With my kids we also made sure they knew sex was about MUCH MORE than just "making babies." As it is only honest. I've had sex 10s of thousands of times. I've only been pregnant 5 times and only was able to carry 3 to term. I think it's the honest thing to let kids know nearly ALL the sex they are going to have is going to be for fun and bonding purposes. "Babies" are only a small part of a sex life, and seeing as many people never want kids, but certainly have sex, I think it's important to let kids know that sex for fun and love is it's MAIN purpose.

I agree with Shellz, too. I don't believe in lying or hiding things. When I hear the word "secret" when it comes to sex it reminds me of.... people who do bad things to children and then tell them it's "a secret." I would NEVER want to have my kids in that situation and think that they can't tell anyone because an adult said secrets about sex were OK. I was there as a child, in part because my mother felt sex was so secretive. If she had not tried to hide things from me and said everything about one's genitals were "secrets" maybe I could have and would have told someone about the man who was hurting me.
07/16/2011
Contributor: playtimeohsofun playtimeohsofun
even younger than 8to10 would be good also i think its something you should teach them as soon as you think they will understand. especially teach that no one should touch you there unless you want them to!
07/16/2011
Contributor: mmike mmike
7-8 is probably the best. Even 10 is too late. My friends and I started to occasionally talk about sex when we were 9. I started masturbating when I was about 9.

I definitely had a huge attraction to the ladies when I was 5. I may not have had erections that young, but I was deeply attracted to women.
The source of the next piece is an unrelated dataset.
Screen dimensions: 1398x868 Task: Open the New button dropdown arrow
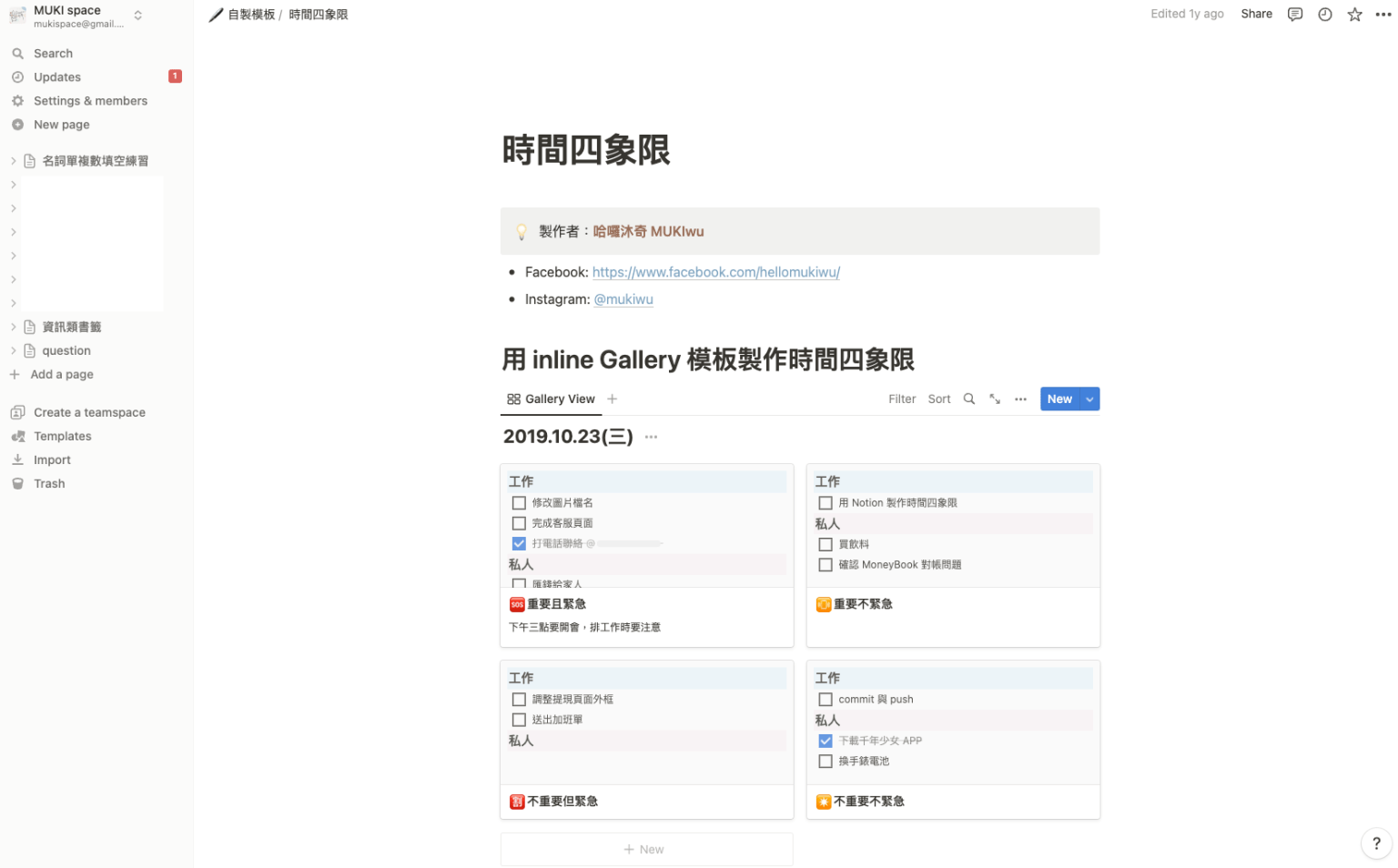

From orgasms to reproduction, kids need to learn.
07/18/2011
Contributor: Ansley Ansley
Quote:
Originally posted by P'Gell
Exy, you said, "If I see one of the kids I babysit "fiddling", I tell them that they don't need to be doing that in front of everyone, even if it's family." Did you let the child know it was OK to do in the privacy of his ... more
My husband and I often joke that if we didn't fuck each other so well we'd have nothing to say to each other. (It's sooooooo NOT true. We have a lot in common.)

I totally agree the main purpose of sex is bonding, not procreation though that might have something more to do with the advances in society and knowledge. I mean, I seriously doubt cavemen were banging their women because they wanted to get closer to them.

Sometimes I day dream about the very FIRST erection in mankind's history and how awkward and confusing it must have been if they couldn't figure out where to stick it. LOL I'm totally on a tangent and I think I'll stop now.
07/18/2011
Contributor: Ghost Ghost
When the kid starts asking or doing/saying sexual things, that might be the right time to honestly answer their questions.
07/18/2011
Contributor: Powder Powder
I really believe it depends on the child, and the environment that they are in. The key is the parents, and knowing their child. I can't stress enough the horrors of lying to children, but similar issues can arise from teaching them too young. I'm not saying that when your child starts asking about sex you have to go in-depth, but they know when you're hiding something from them. I think they age to learn the "truths" about sexual activity and details would probably be around 10 or 11 at the youngest, but that's having primed them with previous information to assure they'll be mature and take the information seriously.